The European Union and the United States, for example, plan new bodies to monitor system-wide risks. But EU leaders have insisted the new European Systemic Risk Body can make only non-binding recommendations if it spots a problem, thereby preserving national sovereignty.

In the United States, debate still rages on the exact role of the Federal Reserve in monitoring future risks.

The American regulatory structure is in total disarray and what has been proposed to fix it is partial, and even then there is heavy resistance, said Hal Scott, Nomura Professor on International Financial Systems at Harvard Law School.

I don't see us coming out with any significant change to the structure. The right rules and the wrong system is what we might end up with.

Said an official at a major U.S. bank, Would the new EU risk body be heeded if it said the Spanish housing market is overheated? Would a newly systemic Fed have acted sooner on an asset bubble in the United States? There are grounds for doubt in both cases as no government wants to kill a boom, he added.

MECHANISM

It is also proving hard to implement the G20's pledge to create a mechanism to wind up failing international banks quickly. Countries are quibbling over details of the mechanism partly because they fear it could mean disadvantaging domestic creditors in favor of foreign ones.

Global banks have become very complex as they seek to exploit national differences in tax and regulation so a more harmonized global approach to those two issues is also needed, a tough challenge.

Everybody is now recognizing that we need a special legal regime for catching banks when they fall over, said Simon Gleeson, a partner at Clifford Chance, a law firm in London.
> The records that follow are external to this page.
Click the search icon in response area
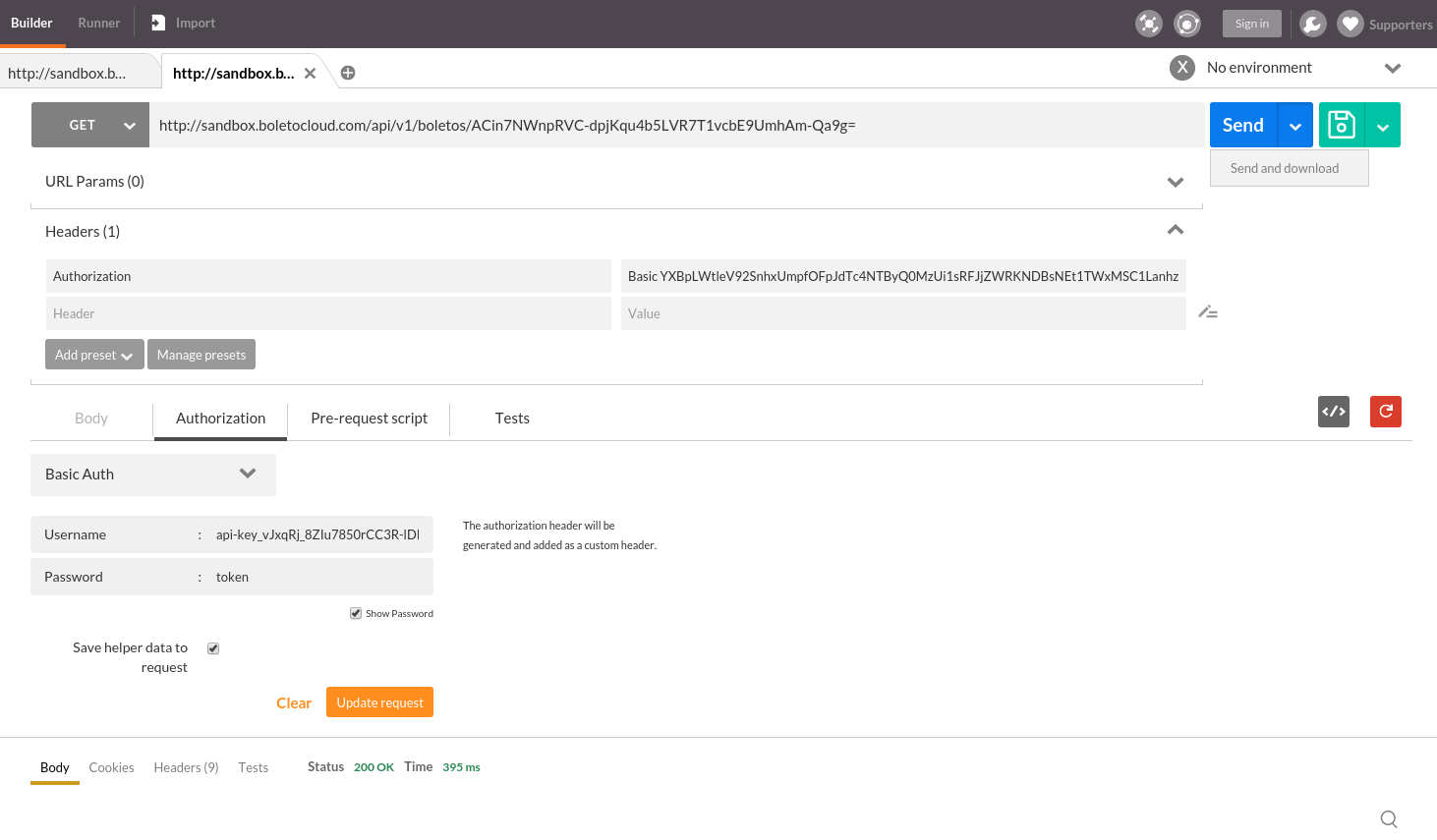Viewport: 1437px width, 840px height. click(1389, 819)
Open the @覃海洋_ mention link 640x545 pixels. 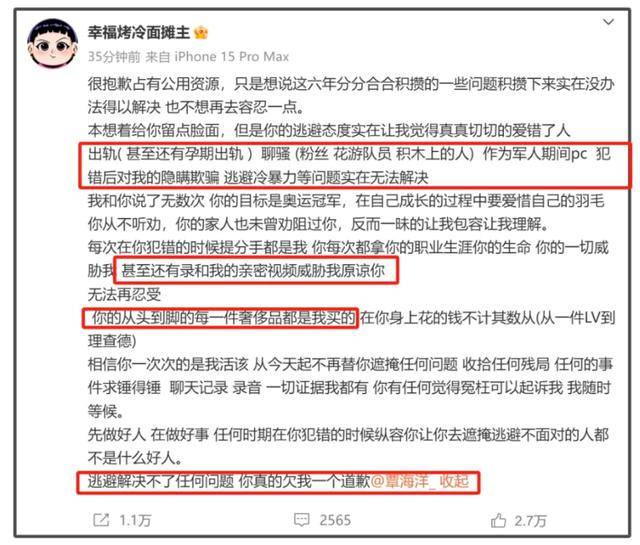[x=402, y=482]
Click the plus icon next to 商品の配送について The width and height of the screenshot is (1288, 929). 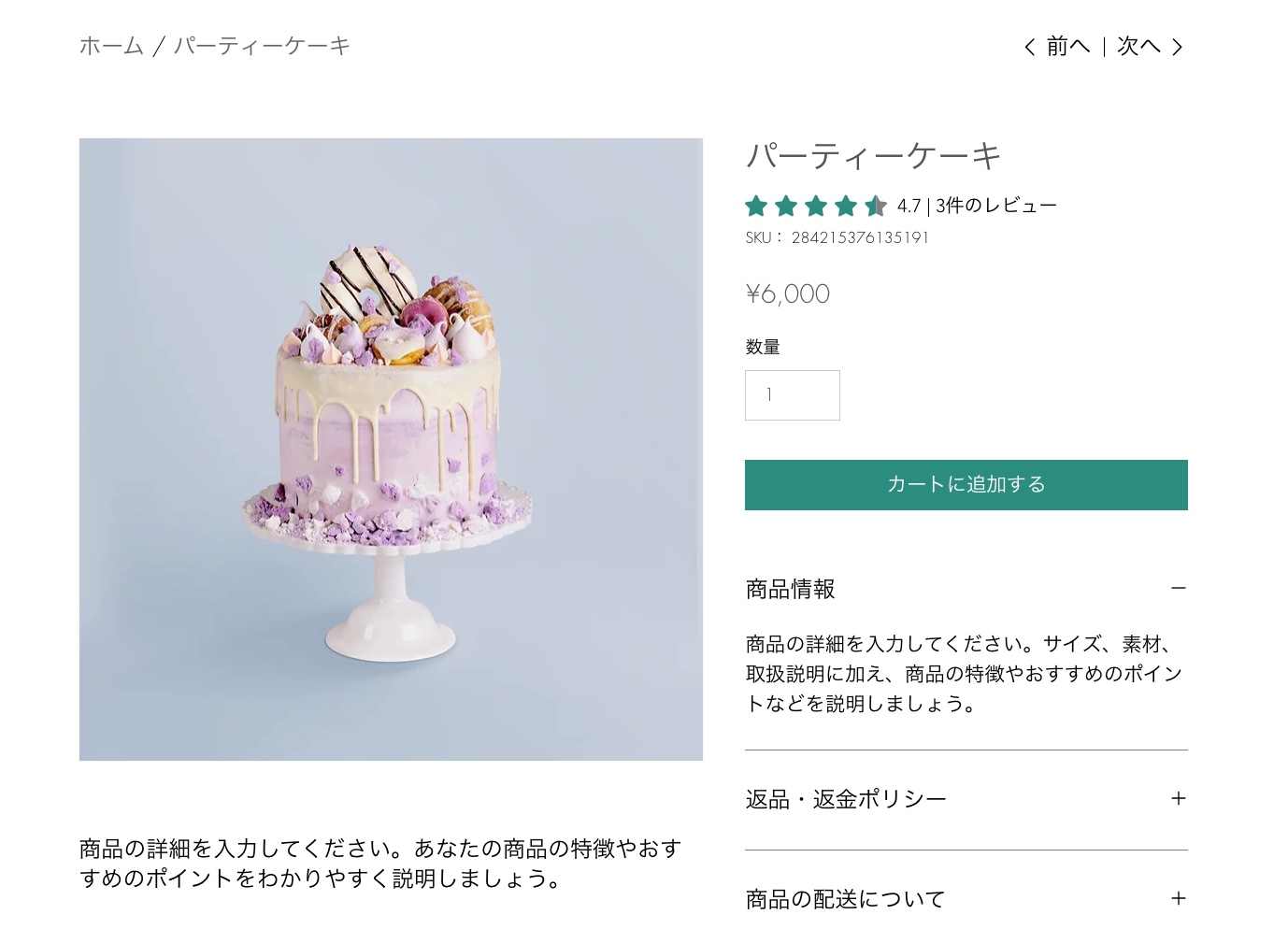pos(1179,898)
In legal and practical terms its need is unquestioned, but whether it's politically feasible is questionable. We have some way to go.

Another area of regulatory reform, banks' minimum capital standards, was thrown into turmoil this month when U.S. Treasury Secretary Timothy Geithner effectively called for the replacement of the Basel II set of rules favored by European countries.

Faced with pressure from Europe, the United States reiterated its plan to adopt Basel II which is being toughened up to force banks to hold far more capital in future, restricting how and the extent to which they can make profits.

But tougher bank capital rules will take three years or more to take full effect and actual detail of new levels has yet to be agreed.

Governments have even been unable to agree on restricting bankers' bonuses, even though that would be politically popular in many countries.

Some nations fear such rules could hurt their financial sectors, which are big sources of tax revenue -- and if some countries impose tight rules while others do not, banking business may flow to the centers with looser regulation.

The legacy of Lehman may therefore be a patchwork of reforms to national and regional regulatory regimes, rather than an airtight new set of common global rules.

Regulators would act more aggressively to limit the damage from financial failures and prevent it spreading globally, but failures would continue to occur.

They won't stop investment banks going bust, but the scale of the fallout won't be as bad, a London based banker said.